Although the effect of vitamin D in lung cancer cell apoptosis is still not really understood, there is evidence that vitamin D can induce apoptosis in breast cancer. Thyer et al. [11] believe when the active vitamin D (1,25(OH)(2)D3) binding with vitamin D receptor (VDR) and the vitamin D-binding protein-derived macrophage activating factor (GcMAF), GcMAF will stimulate macrophages then induce apoptosis. What Thyer et al. found support that vitamin D can introduce cancer cell apoptosis just as what we found.

Because the safe dosage of vitamin D under physiological conditions is narrow, increasing drug concentration became very difficult in clinical application. Nanomaterial-capsulated vitamin D may reduce the side effects of high-dose vitamin D by increasing the intracellular drug concentration.
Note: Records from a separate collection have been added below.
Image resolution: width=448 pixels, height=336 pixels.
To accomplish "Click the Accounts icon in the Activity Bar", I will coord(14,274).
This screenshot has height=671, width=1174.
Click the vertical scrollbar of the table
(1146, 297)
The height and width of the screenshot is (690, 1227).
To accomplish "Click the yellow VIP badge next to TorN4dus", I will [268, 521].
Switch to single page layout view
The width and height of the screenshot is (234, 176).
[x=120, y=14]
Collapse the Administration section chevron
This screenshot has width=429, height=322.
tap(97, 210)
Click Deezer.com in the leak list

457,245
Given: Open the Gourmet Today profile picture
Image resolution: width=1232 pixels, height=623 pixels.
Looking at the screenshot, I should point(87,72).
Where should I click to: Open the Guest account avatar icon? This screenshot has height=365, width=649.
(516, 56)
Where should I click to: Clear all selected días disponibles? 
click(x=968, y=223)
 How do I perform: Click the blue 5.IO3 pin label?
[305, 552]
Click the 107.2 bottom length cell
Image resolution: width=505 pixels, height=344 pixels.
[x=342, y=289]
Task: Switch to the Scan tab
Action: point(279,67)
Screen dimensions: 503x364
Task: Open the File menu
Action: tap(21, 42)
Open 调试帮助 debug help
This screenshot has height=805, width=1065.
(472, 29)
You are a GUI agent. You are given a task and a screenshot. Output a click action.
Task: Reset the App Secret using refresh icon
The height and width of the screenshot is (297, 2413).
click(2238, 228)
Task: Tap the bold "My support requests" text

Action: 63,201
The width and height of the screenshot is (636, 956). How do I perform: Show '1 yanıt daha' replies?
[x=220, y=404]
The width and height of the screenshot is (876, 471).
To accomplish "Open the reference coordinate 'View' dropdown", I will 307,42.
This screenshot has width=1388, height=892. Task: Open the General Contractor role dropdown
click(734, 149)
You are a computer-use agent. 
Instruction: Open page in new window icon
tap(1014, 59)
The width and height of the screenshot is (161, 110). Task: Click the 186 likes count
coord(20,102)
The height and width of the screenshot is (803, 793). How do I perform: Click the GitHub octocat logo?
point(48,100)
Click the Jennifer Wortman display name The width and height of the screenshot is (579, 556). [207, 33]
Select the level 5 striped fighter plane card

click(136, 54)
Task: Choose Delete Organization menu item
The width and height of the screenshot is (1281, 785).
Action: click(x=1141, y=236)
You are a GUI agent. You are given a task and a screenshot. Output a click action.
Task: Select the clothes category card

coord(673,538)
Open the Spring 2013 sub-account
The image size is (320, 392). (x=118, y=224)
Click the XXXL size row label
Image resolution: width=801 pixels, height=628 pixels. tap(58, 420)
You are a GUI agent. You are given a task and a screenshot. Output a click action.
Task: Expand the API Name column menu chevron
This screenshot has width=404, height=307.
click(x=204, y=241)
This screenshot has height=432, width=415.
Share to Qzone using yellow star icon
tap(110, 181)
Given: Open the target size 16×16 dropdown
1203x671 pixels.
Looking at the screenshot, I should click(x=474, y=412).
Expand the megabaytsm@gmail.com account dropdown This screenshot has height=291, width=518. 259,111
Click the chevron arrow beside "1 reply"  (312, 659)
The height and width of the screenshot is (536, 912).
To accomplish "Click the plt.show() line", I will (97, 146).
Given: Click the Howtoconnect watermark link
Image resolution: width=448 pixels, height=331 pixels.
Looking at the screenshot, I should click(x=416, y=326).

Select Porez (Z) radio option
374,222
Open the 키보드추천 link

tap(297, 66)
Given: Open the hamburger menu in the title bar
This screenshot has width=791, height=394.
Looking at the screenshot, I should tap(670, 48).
The results of this study revealed that the action of vitamin D capsulated with nanomaterial (5 ng/ml) on the PC-9 cells for 72 h did not inhibit the cell proliferation, while after 10 days of treatment, the content of the crystal violet dissolved by these cells decreased by 6.3 ± 3.2 % for the nonloaded nanomaterial group as compared to a decrease of 45.8 ± 10.9 % for the nanomaterial-capsulated vitamin D group (p < 0.0001). These results suggest that nanomaterial-capsulated vitamin D can significantly inhibit the proliferation of lung adenocarcinoma cells. Nanomaterial-capsulated vitamin D needs 10 days (versus three) to play its role of inhibiting the proliferation of lung adenocarcinoma cells, an increase from the action time of free vitamin D. This may be because nanomaterial-capsulated vitamin D needs to be taken into the cell first and then released before the vitamin can play its biological role.

Conclusion

Vitamin D has the capability to inhibit the proliferation of lung adenocarcinoma cells by itself and synergistically with DDP. Nanomaterial-capsulated vitamin D can significantly inhibit the proliferation of lung adenocarcinoma cells as well.